Kamuoyuna yansıyan bilgilere göre; 2023 yılında yapılacak seçimle iktidarı korumak amacıyla yeni oyunlar hazırlanmaktadır. Sıkıştığında “milli irade” olgusuna sarılan iktidar; hazırladığı yeni seçim yasası ile “milli irade” aleyhine yeni tuzaklar getiriyor. Parlamentodaki çoğunluğu; bugüne kadar yaptığı gibi; milletin hayrına kullanmıyor! Tuzaklarla milyonlarca oyun çöpe gitmesine; 33.5 oyla parlamentoda %66 çoğunluk sağlama kurgusunu gerçekleştirmeye çalıştığı anlaşılıyor!

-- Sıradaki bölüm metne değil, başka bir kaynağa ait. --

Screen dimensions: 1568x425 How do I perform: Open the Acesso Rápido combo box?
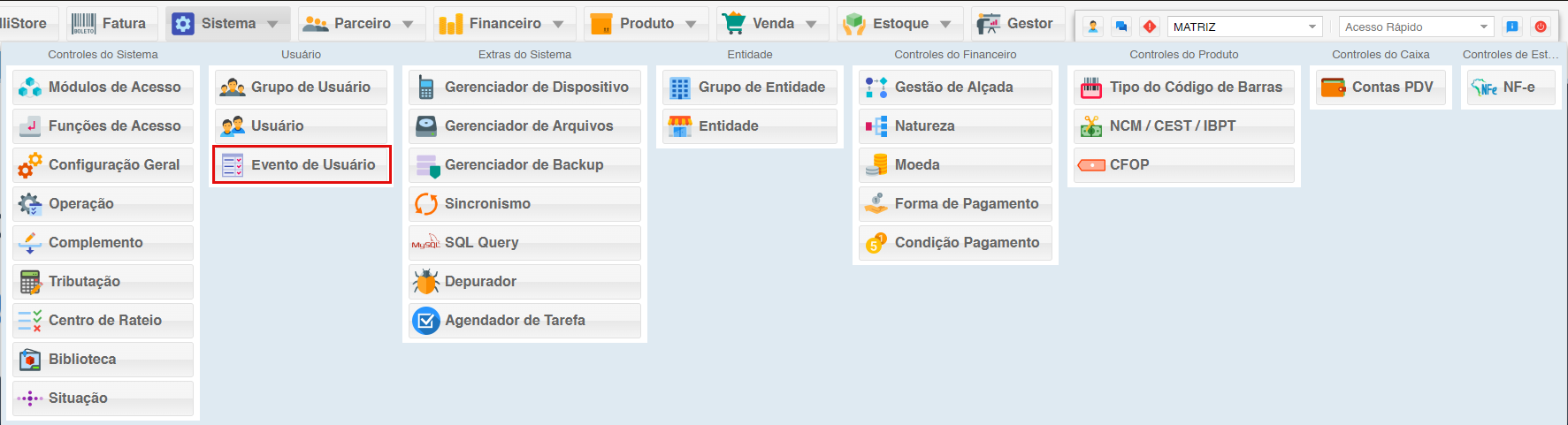(x=1416, y=27)
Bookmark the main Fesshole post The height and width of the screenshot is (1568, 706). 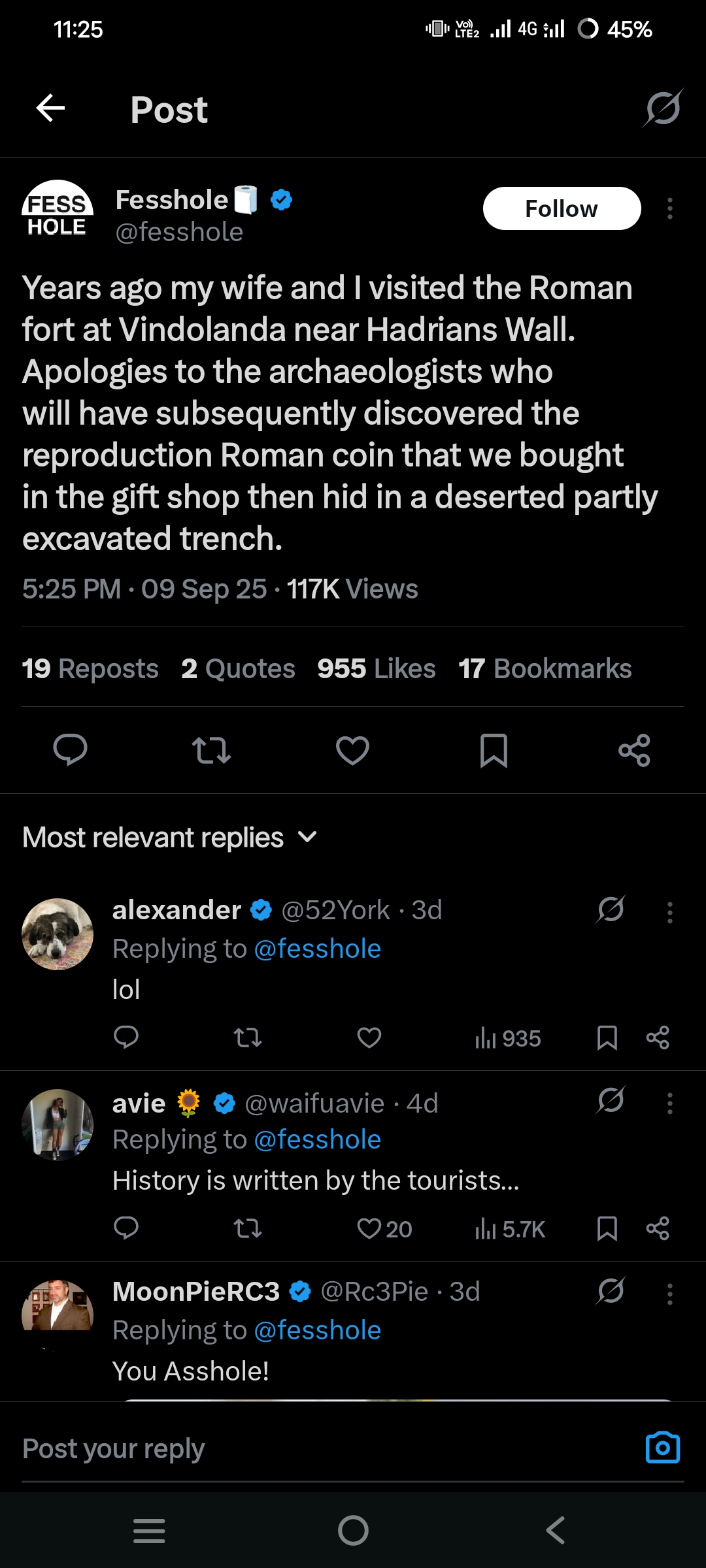[494, 750]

Böylesi bir anlayışın demokratik laik sosyal hukuk ilkesiyle bağdaşan bir yanı var mıdır?

Demokrat ve milli iradeye saygılı söylemlerle aksini yapmak takiyesi zalimlik değil midir?

Varılmaya çalışılan durum; 23 Aralık 1876’da uygulanan “Meclis-i Mebusan’ın Suret-i İntihabı ve Tayinine Dair Muvakkate” yönetmeliğinin bile gerisine düşmektir. Zira 18 Mart 1877’de gerçekleşen seçimden sonra, Meclis 28 Haziran 1877 tarihinde açılır (Her 50 bin kişiye bir olmak üzere 69 Müslim ve 46 gayrimüslim olan 115 mebus ve Padişahın atadığı 40 kişilik Ayan üyesiyle çalışmaya başlar. Fakat 20 Mart’ta Dolmabahçe’de padişah huzuruna kabul edilir). Fakat Meşruti anlayışı özümsememiş halife sultan tarafından 93 Harbi bahane edilerek kapatılır ve Teşkilat-ı Esası yürürlükten kaldırılır.

Referandum, 2015’teki genel ve sonraki İBB seçimleri aşamasında yapılan manevraların demokrasi ve hukukun üstünlüğü ilkeleriyle bağdaşan yanı var mıdır?

Devlet gücünü kullanarak demokratik rakipleri tuzaklarla elimine etmek gaddarlığın gaddarlığıdır!